Buffalmacco e Bruno degli Olivieri, due giovani fiorentini scaltri,ordiscono una beffa nei confronti dell’ingenuo Calandrino, allo scopo di estorcergli del denaro;gli vendono una pietra che, a loro dire, ha il potere miracoloso di renderlo invisibile.
Alla bella Monna Lisa fra Ignazio fa credere di essere l’incarnazione in vesti umane del beato Marcuccio;in questo modo potrà godersene le gioie,mentre è intento in un convegno carnale con la donna, Buffalmacco spia i due e quando fra Ignazio ha finito il suo piacevole compito, approfitta anch’esso delle grazie della giovane sposa, mentre Calandrino, credendo di essere invisibile fa lo stesso ma verrà bastonato dal marito della donna.
Altre beffe sono in arrivo per i cittadini, come quella in cui Buffalmacco riesce finalmente a sedurre Fiammetta,la donna della quale si è invaghito; scoperto dopo aver consumato un rapporto con la donna,il giovane viene costretto da Pietro da Vinciolo,marito della donna, a dividere il talamo coniugale,la dove a Buffalmacco verrà riservata una brutta sorpresa.
Enrico Montesano e Silvia Koscina
Bernard Blier e Maria Baxa
A Firenze arriva la peste e i due amici Buffalmacco e Bruno degli Olivieri fuggono dalla città incontrando per strada la Principessa di Chivignì e la sua serva;incontrano anche Lambertuccio da Cecina un capitano di ventura sfuggito dalla città dopo aver tentato di sedurre la bella Ambrogia ed essere stato costretto a sposare la racchia figlia del marito della donna.

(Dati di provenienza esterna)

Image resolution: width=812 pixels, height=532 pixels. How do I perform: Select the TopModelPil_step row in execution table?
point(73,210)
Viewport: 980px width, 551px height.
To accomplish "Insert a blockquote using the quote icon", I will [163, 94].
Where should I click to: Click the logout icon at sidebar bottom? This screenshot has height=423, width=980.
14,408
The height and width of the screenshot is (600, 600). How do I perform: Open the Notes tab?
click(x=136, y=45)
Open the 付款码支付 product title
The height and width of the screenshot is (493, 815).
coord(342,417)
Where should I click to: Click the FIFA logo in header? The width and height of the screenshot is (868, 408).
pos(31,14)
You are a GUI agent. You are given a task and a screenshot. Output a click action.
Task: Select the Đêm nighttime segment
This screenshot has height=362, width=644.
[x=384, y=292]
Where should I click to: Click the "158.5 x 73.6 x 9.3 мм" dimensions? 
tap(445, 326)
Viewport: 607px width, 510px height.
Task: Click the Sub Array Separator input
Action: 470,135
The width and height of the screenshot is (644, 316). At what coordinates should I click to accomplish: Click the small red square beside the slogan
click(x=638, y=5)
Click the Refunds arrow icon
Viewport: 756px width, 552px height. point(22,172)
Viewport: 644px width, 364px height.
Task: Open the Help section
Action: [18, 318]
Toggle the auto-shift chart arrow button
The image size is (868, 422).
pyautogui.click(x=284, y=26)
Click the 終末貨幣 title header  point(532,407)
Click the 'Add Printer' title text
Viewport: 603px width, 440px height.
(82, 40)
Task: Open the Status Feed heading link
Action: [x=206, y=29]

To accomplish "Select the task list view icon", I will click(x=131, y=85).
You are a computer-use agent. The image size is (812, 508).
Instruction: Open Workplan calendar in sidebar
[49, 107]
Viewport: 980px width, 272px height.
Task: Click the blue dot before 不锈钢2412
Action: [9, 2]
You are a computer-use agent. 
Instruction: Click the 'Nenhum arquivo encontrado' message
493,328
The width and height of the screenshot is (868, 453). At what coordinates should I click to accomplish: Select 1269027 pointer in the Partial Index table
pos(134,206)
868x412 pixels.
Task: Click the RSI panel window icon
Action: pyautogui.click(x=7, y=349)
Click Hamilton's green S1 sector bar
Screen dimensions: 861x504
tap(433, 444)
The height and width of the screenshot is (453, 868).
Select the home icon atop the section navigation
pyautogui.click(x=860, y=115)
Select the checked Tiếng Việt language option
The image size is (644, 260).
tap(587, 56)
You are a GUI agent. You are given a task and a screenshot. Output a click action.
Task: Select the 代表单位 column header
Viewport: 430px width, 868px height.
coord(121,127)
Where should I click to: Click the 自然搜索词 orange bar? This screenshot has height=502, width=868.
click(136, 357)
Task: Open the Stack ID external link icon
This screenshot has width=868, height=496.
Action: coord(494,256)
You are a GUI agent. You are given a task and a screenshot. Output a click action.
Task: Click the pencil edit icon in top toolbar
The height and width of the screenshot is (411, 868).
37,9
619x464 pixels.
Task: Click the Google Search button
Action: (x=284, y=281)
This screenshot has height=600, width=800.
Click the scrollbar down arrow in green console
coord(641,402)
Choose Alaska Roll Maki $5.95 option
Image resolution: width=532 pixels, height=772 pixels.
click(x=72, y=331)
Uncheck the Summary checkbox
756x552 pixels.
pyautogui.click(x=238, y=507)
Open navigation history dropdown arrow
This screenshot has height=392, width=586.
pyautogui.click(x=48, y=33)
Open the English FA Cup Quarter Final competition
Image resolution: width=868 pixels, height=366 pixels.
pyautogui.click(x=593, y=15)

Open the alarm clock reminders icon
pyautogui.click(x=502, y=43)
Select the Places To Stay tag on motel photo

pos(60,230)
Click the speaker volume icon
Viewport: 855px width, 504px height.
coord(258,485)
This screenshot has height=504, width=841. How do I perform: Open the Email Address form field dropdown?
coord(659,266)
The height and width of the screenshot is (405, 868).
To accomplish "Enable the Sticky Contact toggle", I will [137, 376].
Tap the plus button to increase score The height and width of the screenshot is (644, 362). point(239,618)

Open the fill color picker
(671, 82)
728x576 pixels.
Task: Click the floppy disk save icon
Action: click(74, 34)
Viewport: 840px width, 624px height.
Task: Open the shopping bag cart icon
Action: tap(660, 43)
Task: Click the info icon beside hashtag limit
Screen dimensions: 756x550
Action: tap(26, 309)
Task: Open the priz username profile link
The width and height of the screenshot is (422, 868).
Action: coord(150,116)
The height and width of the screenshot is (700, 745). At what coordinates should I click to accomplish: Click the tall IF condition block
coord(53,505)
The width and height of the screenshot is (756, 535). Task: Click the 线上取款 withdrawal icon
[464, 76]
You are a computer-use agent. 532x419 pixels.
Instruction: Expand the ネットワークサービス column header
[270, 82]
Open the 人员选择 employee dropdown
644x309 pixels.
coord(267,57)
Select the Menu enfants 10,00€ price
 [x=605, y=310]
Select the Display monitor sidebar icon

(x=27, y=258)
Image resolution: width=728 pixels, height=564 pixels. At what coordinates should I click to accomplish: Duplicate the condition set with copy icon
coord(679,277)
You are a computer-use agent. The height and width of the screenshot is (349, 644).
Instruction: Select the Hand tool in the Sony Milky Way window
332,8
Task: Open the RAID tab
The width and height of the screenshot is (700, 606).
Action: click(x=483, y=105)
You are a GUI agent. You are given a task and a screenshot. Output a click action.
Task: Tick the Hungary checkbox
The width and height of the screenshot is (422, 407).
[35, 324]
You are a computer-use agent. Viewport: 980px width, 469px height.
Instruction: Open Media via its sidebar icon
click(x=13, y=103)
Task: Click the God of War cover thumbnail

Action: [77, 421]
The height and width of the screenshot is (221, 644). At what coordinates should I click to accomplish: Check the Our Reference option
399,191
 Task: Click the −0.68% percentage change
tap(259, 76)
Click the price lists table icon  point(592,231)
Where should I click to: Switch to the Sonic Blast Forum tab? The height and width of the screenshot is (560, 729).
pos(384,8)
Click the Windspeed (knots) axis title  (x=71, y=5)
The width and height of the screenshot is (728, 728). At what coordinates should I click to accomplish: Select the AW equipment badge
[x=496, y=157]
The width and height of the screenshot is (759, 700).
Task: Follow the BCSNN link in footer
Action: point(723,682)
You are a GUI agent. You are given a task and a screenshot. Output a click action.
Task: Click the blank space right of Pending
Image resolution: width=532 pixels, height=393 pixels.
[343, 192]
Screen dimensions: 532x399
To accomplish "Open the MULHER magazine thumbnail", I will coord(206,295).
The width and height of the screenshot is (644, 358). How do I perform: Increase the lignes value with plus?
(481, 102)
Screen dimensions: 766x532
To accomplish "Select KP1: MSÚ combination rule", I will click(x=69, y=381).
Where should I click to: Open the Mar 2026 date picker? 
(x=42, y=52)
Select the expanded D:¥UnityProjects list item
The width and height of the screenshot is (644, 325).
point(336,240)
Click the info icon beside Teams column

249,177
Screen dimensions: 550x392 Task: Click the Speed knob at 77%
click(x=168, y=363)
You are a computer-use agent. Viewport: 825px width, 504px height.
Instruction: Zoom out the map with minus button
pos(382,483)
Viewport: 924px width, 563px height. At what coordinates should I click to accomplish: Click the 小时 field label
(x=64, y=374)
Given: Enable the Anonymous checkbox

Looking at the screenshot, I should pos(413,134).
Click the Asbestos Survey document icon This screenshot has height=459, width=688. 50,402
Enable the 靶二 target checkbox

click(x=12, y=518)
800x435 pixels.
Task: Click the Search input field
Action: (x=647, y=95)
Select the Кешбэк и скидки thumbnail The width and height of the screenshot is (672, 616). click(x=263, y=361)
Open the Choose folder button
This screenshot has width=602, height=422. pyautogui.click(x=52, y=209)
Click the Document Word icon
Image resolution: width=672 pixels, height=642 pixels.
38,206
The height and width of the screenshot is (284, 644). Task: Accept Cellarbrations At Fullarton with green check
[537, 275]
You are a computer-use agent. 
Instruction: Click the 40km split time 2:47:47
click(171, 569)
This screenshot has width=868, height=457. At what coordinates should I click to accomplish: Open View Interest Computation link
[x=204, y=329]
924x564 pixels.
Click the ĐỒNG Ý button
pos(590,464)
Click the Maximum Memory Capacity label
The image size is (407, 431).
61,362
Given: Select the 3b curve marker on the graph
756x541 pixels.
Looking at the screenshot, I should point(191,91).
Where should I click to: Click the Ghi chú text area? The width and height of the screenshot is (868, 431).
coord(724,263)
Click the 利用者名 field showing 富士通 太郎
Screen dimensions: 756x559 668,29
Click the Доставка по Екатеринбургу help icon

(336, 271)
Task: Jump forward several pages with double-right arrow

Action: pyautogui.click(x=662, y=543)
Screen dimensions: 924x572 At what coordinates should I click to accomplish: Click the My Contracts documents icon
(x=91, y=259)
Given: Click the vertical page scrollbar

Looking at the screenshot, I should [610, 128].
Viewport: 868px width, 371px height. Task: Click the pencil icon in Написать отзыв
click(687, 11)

Lambertuccio è in compagnia di un uomo, al quale un appestato toglie involontariamente il mantello;in realtà sotto le spoglie del compagno di Lambertuccio c’è la bellissima Belcolore, completamente nuda.Ed è con lei che il capitano di ventura va via.
Antesignano di tutti i decamerotici, Boccaccio, diretto nel 1972 da Bruno Corbucci che scrive anche la sceneggiatura del film con Mario Amendola, si distingue completamente dalla massa quasi informe dei film del genere decamerotico sia per l’eleganza con cui vengono curate le varie componenti del film, ovvero scenografie, costumi e fotografia sia per i dialoghi, meno volgari degli epigoni e sopratutto per la mancanza delle solite scosciate che furono il marchio di fabbrica del florido filone.
Antonia Santilli
Pia Giancaro
Paola Tedesco e Pippo Franco
Le novelle tratte dal Decameron sono raccontate visivamente da Corbucci con brio ed eleganza; si ride finalmente senza la solita grana grossa e senza battute triviali, si assiste alle performance di un gruppo nutrito di attori e di splendide protagoniste che non ebbe in seguito rivali.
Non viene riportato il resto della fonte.